Let’s start with the most significant effort put into this game. The Walking Dead emulates a tv show and pulls off its 5 individual episodes nicely. The story is well-paced and contains a bunch of characters, all with their individual quirks and annoyances. The emotional beats are well complemented with driving, sad music, and the world feels believable and tragic because of it. These qualities alone make the game a success, and all the awards and financial gains are, I believe, well deserved. Doing something fresh in this industry is a big deal, and even Valve couldn’t pull off the episodic thing.

However, there is a decent counter-point to all these praises. The story, while well scripted and much better than most videogames, is basically just a rehash of The Road. A grown man watches over a little kid in a post apocalyptic world, they run into bandits, they run into cannibals, and as sick as the man gets his entire goal is to protect the one innocent thing around him. There are more parallels but you get the idea. If this was a movie it would receive the same criticism more publically, but in general people are plenty happy with the mature subject matter because ‘this is just a videogame.’ So while I don’t think The Walking Dead is setting back games as a medium, it is still just playing catch-up to cinema instead of doing something truly unique.
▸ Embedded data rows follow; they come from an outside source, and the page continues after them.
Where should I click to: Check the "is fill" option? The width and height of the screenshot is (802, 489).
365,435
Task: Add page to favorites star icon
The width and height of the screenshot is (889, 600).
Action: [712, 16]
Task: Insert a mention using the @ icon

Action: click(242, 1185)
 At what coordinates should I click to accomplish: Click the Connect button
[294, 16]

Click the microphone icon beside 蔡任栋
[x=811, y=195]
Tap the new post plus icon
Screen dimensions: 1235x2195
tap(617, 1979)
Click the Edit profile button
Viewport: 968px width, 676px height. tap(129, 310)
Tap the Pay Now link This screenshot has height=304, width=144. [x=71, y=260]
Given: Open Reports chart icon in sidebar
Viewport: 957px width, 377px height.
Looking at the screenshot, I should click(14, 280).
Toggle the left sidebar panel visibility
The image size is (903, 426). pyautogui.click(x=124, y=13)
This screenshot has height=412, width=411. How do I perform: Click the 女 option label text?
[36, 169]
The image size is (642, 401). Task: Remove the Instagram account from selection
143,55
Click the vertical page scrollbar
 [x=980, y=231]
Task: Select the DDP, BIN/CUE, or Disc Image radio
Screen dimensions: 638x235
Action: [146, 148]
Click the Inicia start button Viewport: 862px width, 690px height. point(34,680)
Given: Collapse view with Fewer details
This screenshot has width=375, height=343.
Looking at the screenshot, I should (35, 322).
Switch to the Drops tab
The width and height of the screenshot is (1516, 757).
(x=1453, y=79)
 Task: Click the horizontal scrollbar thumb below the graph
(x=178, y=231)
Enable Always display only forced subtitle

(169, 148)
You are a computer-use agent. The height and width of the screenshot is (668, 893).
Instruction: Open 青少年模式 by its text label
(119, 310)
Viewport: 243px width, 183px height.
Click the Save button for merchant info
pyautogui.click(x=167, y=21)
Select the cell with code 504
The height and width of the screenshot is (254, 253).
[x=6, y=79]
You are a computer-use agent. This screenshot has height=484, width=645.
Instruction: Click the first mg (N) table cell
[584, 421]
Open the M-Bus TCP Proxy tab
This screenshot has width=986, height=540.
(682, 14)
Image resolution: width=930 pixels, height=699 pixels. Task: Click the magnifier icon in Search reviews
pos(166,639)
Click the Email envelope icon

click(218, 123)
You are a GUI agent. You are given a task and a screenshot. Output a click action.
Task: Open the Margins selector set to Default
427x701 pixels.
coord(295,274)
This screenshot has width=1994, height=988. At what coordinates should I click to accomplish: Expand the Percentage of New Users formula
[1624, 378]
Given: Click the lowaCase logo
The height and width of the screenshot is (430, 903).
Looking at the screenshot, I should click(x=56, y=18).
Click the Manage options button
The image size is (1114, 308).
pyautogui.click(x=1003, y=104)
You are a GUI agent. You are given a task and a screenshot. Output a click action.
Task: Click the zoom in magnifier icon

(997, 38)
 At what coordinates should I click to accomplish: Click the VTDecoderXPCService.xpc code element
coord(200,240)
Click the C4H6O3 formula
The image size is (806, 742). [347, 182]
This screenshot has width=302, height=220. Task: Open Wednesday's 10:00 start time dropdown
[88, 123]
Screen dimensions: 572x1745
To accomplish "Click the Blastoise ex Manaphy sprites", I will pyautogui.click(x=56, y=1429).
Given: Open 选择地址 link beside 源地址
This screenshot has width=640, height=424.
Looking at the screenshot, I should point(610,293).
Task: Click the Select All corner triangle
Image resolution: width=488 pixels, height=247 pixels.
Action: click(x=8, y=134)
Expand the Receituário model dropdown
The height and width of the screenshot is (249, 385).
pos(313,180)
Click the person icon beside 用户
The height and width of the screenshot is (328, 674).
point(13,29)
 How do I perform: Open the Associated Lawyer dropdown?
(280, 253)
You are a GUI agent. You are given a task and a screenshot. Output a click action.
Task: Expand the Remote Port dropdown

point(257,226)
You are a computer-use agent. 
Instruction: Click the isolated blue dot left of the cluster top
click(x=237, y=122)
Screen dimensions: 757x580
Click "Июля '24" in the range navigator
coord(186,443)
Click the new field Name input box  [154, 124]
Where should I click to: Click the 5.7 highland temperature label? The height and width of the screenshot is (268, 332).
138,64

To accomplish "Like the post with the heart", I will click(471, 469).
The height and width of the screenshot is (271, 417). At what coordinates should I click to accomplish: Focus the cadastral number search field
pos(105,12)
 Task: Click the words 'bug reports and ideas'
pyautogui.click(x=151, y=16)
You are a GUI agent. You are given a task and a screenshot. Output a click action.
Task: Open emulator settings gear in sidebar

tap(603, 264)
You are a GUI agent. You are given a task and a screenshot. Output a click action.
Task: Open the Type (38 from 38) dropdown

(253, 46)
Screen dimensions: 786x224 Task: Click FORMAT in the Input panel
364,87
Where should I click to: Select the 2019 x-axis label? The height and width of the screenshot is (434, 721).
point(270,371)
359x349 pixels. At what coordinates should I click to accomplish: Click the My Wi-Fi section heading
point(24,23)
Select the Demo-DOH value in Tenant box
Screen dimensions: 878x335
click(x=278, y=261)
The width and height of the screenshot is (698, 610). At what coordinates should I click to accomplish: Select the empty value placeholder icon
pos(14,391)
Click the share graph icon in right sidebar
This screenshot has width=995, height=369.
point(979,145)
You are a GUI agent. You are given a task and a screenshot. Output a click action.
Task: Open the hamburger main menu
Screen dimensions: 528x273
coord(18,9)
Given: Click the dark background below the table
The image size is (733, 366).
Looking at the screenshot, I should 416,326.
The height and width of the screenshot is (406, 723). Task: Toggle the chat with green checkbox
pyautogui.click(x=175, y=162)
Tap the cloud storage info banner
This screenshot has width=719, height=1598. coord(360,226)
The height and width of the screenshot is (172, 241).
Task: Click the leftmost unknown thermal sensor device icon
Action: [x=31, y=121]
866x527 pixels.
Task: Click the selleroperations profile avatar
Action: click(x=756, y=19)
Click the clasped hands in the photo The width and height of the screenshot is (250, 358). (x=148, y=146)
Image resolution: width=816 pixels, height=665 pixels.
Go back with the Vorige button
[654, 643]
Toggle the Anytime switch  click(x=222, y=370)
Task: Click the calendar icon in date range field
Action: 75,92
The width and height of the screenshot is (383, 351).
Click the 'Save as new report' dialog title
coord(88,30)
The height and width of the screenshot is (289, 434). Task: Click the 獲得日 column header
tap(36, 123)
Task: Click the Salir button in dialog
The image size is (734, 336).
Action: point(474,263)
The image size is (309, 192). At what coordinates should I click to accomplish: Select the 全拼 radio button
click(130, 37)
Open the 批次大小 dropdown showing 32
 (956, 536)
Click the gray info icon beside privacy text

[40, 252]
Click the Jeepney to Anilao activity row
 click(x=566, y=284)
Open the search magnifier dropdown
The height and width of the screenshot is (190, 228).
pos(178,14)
There are other small problems, and since it’s easier to fill a page with negativity than praise, I’ll take a couple more paragraphs to explain. The characters aren’t quite as consistent as I would like. The ‘best friend’ is heroic at first, then turns cowardly and useless, then turns heroic again. The conversations are often disjointed and there were times when a reference to a previous event was said in a generic fashion as if to avoid the trouble of recording separate lines to reflect what specifically happened. And while it should be obvious that this is a game for those interested mainly in story, the gameplay and controls of some sections are certainly lacking. This is not a deal-breaker and is to some extent excusable for this type of game, but Telltale could’ve done a better job.

This game series adapts to the choices you make. The story is tailored by how you play.

But with all the nitpicks about The Walking Dead, the ultimate criticism must come down to the meaning of choice. In a tight narrative, story branches are a big problem. Often the illusion of choice is better than actual game changing events. But if the player sees behind the curtain- if it is obvious that pressing X or A or B all end with the same result- then the idea of interactive fictions breaks down. Early portions of the game had moments where one character or another could die but the end game still played out the same. I would’ve hoped that, with all the reminders about how the game "adapts to my choices", that I could’ve created more diversity with my inputs.

All of that said, in the end The Walking Dead is a great thing for this industry. It’s a surprise hit that feels very different even from other quick-time games like Heavy Rain. It is supposed to give you the experience of ‘playing a tv show’ and the amount of time and thought commitment nail it. There’s some dark humor, there’s some tragedy, and there’s a whole lot of entertainment.